Let's switch to non-clear cell carcinoma, starting with papillary renal cell carcinoma. This is the most common subtype of renal cell carcinoma, however, still, this is a rare disease and we know that it's even harder to produce robust evidence in this setting. Of course, clinical trials are required in this disease and I think that it's very interesting that papillary renal cell carcinoma is that the percentage of MET-driven tumors is high, it's even higher in papillary type 1. Of course, this could be used as a potential target for treatment.
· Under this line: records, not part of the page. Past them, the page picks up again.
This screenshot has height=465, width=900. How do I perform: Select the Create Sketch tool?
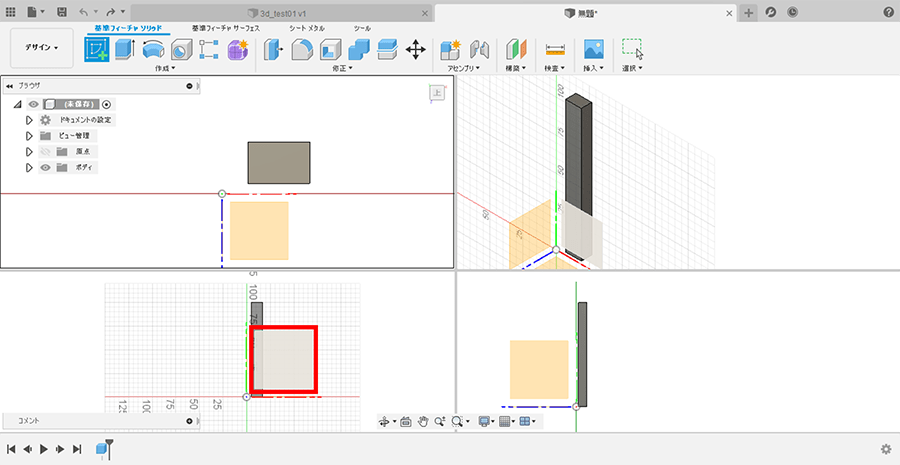[97, 49]
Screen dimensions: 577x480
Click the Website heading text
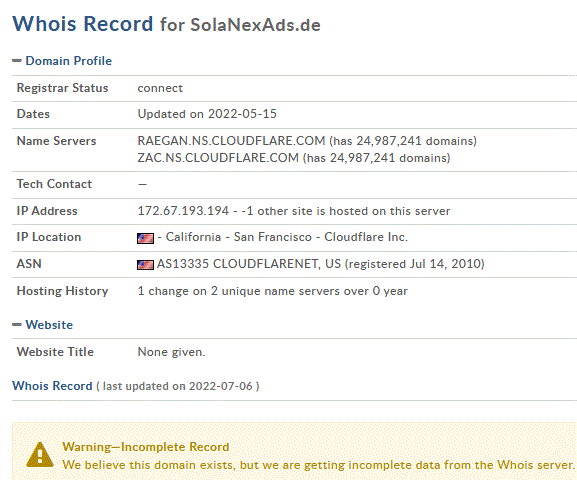pyautogui.click(x=49, y=325)
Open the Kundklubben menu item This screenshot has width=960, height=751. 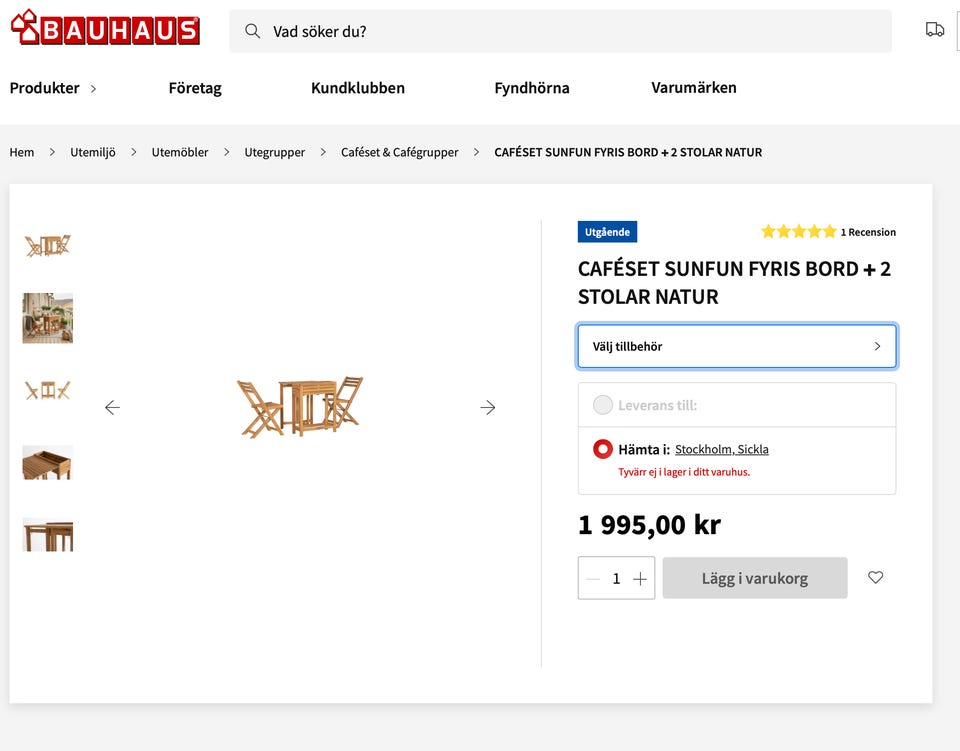358,88
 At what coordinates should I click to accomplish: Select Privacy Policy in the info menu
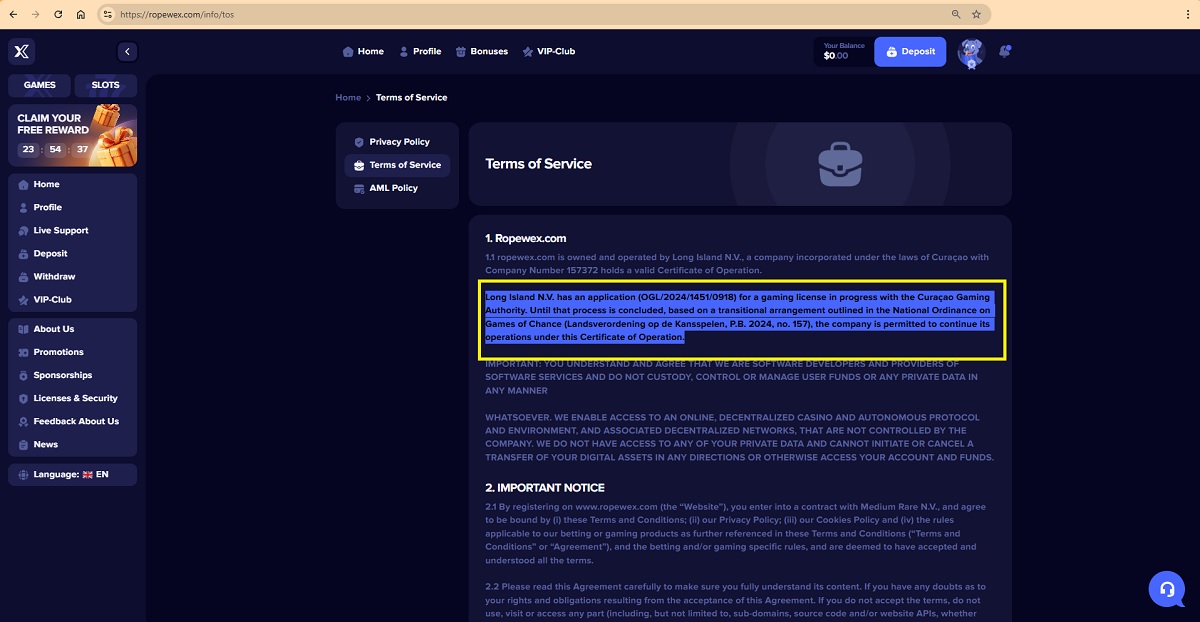pos(398,142)
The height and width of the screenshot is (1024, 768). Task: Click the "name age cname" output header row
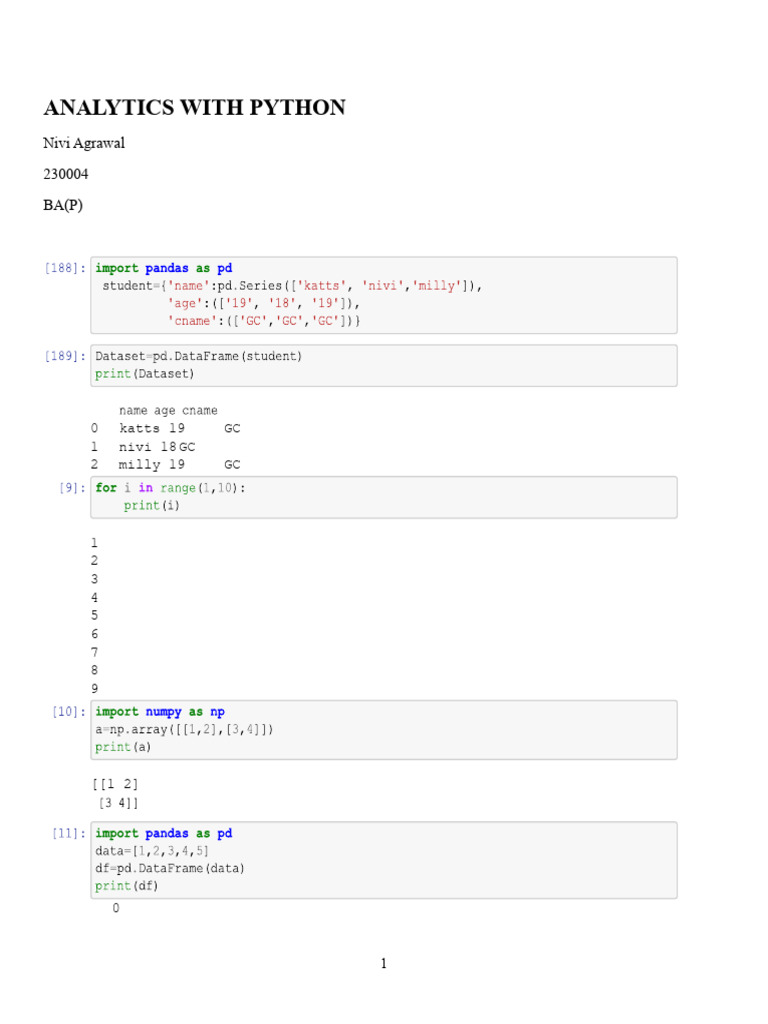tap(167, 411)
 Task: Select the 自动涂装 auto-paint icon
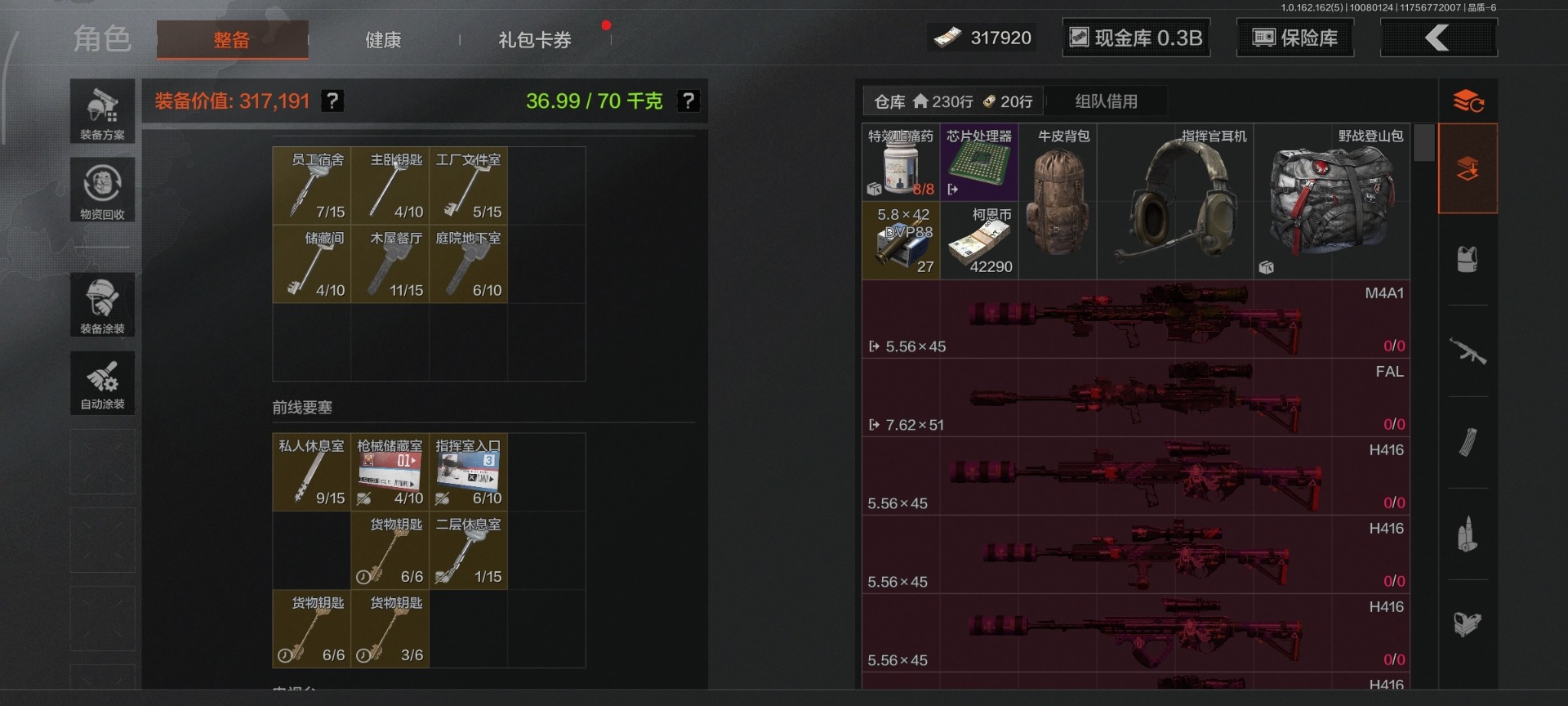coord(102,382)
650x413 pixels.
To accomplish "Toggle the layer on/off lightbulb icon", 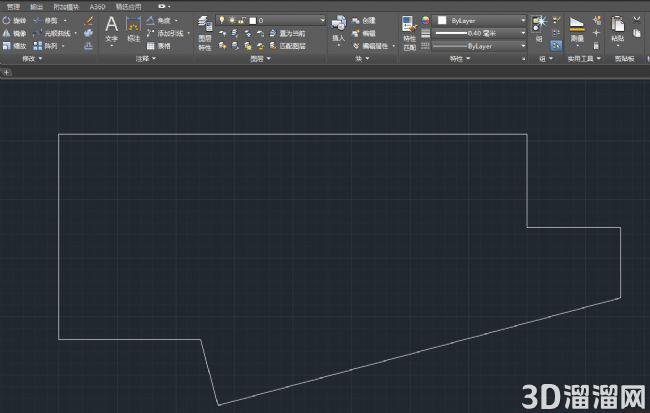I will (x=222, y=20).
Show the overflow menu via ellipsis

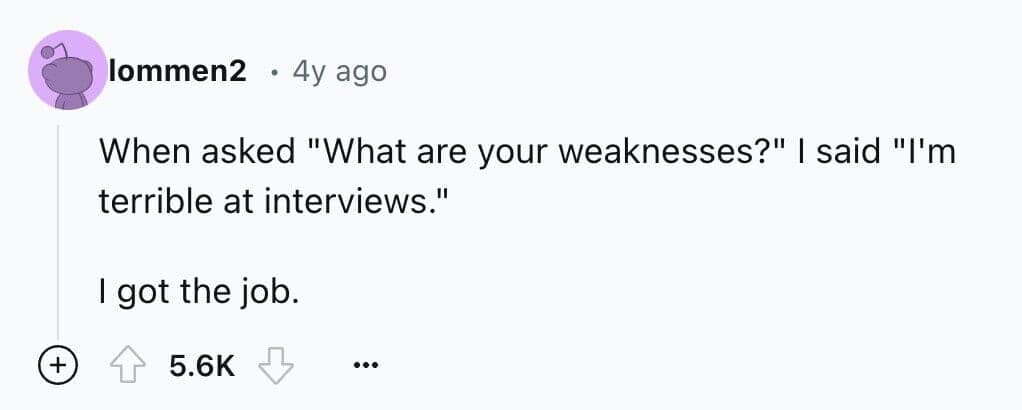click(366, 367)
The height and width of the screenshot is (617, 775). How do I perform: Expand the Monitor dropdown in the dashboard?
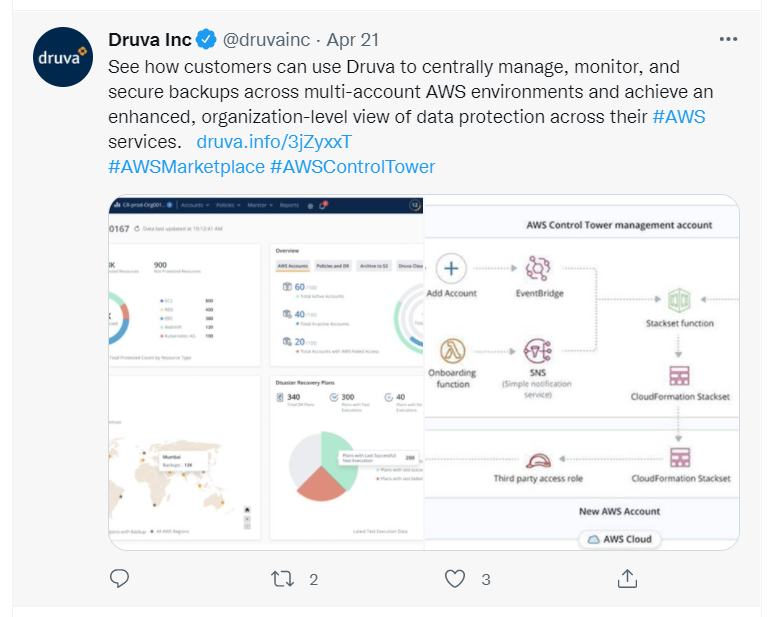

We have these biomarker-driven trials for advanced first line treatment for patients with papillary renal cell carcinoma. In this case there are two-part screening, because only patients with MET-positive tumors are selected for the trials. The selection is done by next-generation sequencing. No co-occurring fumarate hydratase mutation should be detected. There are three arms in this case. The control arm is sunitinib, which is reimbursed in our country for this setting, and the first experimental arm is the combination of savolitinib plus durvalumab.

Savolitinib is an oral, potent, selective MET tyrosine kinase inhibitor. This drug showed in the SAVOIR study, interesting results in patient with MET-driven papillary renal cell carcinoma. However, the trial was early closed, so it was not possible to derive a final conclusion. The drug, in combination with durvalumab, showed interesting results as well in the advanced setting in patients with MET-driven papillary renal cell carcinoma, in the CALYPSO study. There is another arm here, as you can see, the durvalumab monotherapy. In this case, a crossover is allowed only for this arm in case of progression of disease. The primary endpoint in any case is focused on the comparison of durvalumab-savolitinib versus sunitinib.

Let's finish with the last trial. This is a phase I trial, STELLAR-01. Dr. Capitano already talked a little bit about this. XLO92 is a novel multi-target inhibitor of receptor tyrosine kinase such as MET, VEGFR, but also targets pathways associated with tumor immune suppression. Another thing that is interesting, is its relatively short half-life, which is, of course, interesting in terms of management of the drug. Dose escalation results have already been presented and the recommended phase II dose is 100 milligrams. Now, here at San Raffaele, we have the opportunity to include patients in the expansion cohorts. So both the monotherapy strategy and the combination with atezolizumab. Both patients with clear cell renal cell carcinoma can enter the trial. Patients treated with a maximum of three prior systemic treatments. This is true also for non-clear cell carcinoma, and for these patients, also the expansion cohort with immunotherapy exists.

This is just to show that in the last 6 months the opportunities for our patients really increased, both clear cell, renal cell carcinoma and non-clear cell. There is, of course, much work to do. With that, I want to really thank people who are not talking today, but who are really essential for running all these trials. So our research nurse, Greta, and our three study coordinators, Rosella, Daniela, and Tiziana. Thank you.